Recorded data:
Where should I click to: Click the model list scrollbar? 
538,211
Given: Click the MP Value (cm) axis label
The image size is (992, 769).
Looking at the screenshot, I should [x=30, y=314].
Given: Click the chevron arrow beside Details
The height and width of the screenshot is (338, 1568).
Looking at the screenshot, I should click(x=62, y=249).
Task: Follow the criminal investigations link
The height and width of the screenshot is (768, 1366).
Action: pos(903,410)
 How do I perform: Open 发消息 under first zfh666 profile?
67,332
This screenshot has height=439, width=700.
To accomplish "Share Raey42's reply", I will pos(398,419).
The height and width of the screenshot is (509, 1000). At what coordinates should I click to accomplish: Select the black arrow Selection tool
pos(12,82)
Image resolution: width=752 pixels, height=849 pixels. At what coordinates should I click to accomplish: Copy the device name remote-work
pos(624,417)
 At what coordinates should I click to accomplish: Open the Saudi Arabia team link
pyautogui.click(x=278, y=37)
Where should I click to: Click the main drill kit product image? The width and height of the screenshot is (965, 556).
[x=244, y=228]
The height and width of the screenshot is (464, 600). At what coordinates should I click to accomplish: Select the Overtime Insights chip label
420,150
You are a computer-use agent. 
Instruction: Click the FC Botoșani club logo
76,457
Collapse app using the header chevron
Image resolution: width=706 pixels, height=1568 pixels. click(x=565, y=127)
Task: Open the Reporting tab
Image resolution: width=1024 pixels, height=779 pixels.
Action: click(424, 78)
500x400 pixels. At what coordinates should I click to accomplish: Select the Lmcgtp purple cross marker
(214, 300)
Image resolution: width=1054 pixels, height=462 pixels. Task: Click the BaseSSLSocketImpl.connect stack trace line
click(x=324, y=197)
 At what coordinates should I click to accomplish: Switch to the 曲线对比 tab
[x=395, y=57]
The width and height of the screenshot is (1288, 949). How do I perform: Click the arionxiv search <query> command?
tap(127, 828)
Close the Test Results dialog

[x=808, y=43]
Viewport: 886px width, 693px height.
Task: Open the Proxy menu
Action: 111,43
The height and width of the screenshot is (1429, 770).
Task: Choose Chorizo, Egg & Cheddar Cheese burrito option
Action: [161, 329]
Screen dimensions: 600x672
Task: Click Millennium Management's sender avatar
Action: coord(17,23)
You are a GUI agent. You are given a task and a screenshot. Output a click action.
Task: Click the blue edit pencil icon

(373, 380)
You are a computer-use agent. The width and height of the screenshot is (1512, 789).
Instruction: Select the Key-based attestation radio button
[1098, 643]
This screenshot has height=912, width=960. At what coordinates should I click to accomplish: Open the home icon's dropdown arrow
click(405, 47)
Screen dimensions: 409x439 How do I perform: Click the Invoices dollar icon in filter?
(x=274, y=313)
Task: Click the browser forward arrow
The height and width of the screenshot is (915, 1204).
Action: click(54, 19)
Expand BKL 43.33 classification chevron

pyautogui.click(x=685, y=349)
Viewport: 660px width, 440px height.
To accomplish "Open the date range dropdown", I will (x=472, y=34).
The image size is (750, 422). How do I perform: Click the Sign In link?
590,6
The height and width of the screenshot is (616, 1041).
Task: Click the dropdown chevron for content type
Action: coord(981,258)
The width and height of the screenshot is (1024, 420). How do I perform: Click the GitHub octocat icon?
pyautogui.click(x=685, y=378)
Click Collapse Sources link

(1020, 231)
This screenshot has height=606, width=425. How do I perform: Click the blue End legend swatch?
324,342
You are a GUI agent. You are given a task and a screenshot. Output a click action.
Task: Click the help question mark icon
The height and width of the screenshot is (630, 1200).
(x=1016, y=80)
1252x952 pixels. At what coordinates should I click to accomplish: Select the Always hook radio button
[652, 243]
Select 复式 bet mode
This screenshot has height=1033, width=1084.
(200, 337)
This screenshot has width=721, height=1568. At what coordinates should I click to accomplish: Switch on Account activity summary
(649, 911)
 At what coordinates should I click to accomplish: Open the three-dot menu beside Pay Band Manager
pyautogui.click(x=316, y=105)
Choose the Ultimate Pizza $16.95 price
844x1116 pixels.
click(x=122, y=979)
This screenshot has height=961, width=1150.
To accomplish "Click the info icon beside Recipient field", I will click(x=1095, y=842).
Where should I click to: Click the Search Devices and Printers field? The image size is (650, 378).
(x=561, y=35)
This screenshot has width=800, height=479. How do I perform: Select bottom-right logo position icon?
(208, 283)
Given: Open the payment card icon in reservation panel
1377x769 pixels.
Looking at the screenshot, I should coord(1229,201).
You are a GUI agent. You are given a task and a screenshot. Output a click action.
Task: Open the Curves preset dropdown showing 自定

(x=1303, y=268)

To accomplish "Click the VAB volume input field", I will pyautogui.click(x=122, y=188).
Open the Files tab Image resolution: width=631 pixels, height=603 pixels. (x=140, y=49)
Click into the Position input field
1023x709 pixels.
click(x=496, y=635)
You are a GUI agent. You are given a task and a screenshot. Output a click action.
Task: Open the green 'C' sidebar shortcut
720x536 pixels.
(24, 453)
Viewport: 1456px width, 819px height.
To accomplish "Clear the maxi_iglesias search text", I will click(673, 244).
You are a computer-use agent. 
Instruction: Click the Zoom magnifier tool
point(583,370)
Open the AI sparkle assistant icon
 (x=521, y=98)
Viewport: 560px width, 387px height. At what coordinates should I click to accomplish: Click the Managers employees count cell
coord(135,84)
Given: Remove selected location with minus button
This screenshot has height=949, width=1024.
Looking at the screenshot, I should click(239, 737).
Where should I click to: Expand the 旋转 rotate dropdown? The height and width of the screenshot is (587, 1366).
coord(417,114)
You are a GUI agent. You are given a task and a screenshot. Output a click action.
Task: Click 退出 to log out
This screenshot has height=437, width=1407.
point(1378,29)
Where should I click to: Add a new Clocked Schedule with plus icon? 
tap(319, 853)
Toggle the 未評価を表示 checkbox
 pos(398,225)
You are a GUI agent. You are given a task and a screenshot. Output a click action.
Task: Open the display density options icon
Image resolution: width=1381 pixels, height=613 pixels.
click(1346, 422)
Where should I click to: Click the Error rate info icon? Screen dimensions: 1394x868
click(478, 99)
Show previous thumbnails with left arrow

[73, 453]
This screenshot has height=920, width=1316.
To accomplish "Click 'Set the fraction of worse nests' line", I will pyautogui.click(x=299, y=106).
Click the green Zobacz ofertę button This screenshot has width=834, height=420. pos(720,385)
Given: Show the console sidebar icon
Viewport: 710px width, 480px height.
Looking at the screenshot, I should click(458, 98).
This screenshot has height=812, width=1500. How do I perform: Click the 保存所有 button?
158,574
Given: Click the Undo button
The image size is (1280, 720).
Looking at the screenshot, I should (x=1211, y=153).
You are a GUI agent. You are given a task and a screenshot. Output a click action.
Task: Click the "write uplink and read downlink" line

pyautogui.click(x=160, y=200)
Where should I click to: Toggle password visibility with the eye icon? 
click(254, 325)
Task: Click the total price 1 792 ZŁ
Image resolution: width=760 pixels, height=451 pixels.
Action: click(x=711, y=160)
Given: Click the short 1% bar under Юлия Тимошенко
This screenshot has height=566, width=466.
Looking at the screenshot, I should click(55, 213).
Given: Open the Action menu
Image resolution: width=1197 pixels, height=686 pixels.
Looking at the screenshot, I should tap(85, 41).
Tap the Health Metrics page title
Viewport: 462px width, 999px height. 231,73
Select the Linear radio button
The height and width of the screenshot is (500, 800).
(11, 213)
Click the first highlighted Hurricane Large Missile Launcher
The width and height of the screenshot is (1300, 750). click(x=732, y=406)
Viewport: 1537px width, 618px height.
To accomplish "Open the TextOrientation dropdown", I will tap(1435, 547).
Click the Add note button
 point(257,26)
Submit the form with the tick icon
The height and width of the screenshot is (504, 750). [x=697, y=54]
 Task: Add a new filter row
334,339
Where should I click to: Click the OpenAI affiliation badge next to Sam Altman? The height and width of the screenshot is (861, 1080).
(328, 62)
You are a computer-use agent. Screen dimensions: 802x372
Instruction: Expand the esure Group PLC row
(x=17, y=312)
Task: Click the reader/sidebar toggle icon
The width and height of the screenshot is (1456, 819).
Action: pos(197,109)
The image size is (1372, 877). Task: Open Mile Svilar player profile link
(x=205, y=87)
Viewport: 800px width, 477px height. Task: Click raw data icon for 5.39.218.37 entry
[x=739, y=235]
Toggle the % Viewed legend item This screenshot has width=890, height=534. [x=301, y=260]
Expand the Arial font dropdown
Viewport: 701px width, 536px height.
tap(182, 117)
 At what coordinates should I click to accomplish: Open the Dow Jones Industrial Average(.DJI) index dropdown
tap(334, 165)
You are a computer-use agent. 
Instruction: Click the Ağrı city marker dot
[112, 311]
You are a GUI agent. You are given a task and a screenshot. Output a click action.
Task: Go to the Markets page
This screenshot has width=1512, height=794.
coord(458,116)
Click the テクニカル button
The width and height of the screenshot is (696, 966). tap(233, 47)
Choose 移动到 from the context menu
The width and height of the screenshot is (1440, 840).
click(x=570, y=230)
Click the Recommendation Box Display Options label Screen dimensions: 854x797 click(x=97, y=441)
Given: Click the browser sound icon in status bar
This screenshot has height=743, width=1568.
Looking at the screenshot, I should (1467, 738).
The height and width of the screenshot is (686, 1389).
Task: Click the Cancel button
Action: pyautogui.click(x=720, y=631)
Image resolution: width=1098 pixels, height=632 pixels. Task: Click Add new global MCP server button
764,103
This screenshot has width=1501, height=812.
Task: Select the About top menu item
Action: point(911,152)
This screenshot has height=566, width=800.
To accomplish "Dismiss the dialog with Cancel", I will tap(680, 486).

### Work instructions
Could you transcribe the entries exactly, from the first line through the line containing "Task: Follow the criminal investigations link", and give nothing more?

### Answer section
Where should I click to: Click the model list scrollbar? 
538,211
Given: Click the MP Value (cm) axis label
The image size is (992, 769).
Looking at the screenshot, I should [x=30, y=314].
Given: Click the chevron arrow beside Details
The height and width of the screenshot is (338, 1568).
Looking at the screenshot, I should click(x=62, y=249).
Task: Follow the criminal investigations link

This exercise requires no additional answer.